(Stored data entries)
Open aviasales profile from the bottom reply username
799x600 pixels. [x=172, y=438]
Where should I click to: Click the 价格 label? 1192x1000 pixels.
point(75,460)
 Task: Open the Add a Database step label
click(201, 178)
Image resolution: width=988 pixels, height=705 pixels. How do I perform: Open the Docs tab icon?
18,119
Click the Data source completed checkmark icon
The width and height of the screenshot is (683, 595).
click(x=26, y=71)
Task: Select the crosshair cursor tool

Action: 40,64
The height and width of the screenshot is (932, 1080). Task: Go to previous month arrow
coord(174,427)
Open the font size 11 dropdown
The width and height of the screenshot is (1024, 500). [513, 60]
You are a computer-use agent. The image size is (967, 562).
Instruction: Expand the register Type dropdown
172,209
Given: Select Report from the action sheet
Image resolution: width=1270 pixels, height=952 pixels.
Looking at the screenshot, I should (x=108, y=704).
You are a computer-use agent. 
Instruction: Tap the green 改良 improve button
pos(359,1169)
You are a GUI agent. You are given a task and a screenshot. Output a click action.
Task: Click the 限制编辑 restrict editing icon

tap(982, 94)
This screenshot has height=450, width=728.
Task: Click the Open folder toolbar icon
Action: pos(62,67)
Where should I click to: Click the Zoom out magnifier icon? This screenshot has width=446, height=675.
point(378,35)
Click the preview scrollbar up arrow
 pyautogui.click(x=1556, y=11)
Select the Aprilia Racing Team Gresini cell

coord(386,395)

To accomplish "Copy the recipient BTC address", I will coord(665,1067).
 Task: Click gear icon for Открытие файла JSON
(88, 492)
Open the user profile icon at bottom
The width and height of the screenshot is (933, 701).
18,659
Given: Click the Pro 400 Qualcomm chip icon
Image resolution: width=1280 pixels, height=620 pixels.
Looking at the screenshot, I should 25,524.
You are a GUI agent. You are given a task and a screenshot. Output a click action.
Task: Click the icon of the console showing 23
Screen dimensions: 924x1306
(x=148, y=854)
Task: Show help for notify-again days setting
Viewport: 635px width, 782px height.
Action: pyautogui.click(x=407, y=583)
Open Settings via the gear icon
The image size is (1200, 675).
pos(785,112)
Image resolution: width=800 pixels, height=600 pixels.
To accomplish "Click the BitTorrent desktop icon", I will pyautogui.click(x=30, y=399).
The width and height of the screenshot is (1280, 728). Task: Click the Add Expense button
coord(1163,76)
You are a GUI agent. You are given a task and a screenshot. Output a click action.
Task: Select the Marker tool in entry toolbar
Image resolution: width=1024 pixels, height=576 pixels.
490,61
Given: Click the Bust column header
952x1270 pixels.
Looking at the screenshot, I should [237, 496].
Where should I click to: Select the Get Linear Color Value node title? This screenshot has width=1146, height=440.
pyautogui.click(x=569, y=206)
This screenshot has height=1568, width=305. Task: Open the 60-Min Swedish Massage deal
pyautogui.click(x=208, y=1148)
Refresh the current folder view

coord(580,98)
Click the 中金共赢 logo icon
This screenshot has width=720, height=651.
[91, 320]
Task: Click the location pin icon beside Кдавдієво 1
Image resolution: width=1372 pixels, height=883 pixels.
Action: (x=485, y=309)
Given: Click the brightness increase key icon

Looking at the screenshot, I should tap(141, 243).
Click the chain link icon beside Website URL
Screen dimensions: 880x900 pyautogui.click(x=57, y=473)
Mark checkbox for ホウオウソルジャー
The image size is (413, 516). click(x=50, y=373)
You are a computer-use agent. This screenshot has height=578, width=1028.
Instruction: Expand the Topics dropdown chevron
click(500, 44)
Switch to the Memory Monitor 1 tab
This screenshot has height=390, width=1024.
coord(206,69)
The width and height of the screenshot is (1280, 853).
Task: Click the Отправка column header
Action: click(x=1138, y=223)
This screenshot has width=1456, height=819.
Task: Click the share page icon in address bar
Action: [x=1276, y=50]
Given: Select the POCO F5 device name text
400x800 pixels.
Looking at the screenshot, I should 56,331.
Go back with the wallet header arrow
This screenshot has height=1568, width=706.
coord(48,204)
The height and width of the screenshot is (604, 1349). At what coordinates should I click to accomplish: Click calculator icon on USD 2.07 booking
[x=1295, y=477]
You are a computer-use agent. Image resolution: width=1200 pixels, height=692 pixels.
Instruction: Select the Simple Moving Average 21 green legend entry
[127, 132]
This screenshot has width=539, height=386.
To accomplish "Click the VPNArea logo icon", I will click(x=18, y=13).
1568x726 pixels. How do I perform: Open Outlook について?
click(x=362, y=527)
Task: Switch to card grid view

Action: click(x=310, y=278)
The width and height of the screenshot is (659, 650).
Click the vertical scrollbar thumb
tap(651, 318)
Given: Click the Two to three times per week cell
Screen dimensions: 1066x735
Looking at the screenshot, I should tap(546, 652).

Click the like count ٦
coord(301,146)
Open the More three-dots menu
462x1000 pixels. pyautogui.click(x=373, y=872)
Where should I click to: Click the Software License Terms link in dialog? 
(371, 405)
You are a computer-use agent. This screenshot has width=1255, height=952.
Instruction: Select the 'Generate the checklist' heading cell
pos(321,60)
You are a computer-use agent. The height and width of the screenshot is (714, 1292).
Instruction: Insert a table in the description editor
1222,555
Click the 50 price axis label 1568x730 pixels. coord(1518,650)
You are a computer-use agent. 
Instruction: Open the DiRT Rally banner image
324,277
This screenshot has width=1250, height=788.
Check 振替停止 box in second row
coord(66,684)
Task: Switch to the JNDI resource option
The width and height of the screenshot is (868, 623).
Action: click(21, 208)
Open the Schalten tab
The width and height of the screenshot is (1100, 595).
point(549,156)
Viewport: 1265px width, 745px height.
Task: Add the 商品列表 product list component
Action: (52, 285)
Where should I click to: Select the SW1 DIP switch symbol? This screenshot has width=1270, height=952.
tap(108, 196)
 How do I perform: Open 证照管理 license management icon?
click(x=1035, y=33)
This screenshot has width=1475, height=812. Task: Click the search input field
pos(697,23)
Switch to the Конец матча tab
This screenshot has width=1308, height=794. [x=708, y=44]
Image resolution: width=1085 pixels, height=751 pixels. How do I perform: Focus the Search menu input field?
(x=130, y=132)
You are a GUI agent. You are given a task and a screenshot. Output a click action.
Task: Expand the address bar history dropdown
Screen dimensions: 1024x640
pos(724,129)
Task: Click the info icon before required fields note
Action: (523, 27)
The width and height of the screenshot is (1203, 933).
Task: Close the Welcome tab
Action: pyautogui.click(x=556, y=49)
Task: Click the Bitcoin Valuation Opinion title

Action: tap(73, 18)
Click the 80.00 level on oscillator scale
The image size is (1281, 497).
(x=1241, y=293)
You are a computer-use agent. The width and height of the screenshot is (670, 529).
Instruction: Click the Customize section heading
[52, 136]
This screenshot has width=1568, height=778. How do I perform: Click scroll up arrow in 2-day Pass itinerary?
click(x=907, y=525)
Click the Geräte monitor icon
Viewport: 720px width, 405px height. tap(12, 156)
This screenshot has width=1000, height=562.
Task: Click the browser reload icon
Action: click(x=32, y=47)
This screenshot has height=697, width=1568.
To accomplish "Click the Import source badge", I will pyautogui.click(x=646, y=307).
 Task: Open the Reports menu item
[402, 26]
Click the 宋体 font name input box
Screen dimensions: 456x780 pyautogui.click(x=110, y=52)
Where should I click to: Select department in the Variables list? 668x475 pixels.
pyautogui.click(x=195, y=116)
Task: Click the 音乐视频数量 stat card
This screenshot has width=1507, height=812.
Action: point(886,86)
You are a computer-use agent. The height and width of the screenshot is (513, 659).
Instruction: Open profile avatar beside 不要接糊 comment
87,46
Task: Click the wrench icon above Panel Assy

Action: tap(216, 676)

**THE PROBLEM**
Set down, exactly as they stand above, the lines starting with the line with "Click the like count ٦" and going on through the line with "has width=1255, height=952.", and no others.

**PROBLEM SOLUTION**
Click the like count ٦
coord(301,146)
Open the More three-dots menu
462x1000 pixels. pyautogui.click(x=373, y=872)
Where should I click to: Click the Software License Terms link in dialog? 
(371, 405)
You are a computer-use agent. This screenshot has width=1255, height=952.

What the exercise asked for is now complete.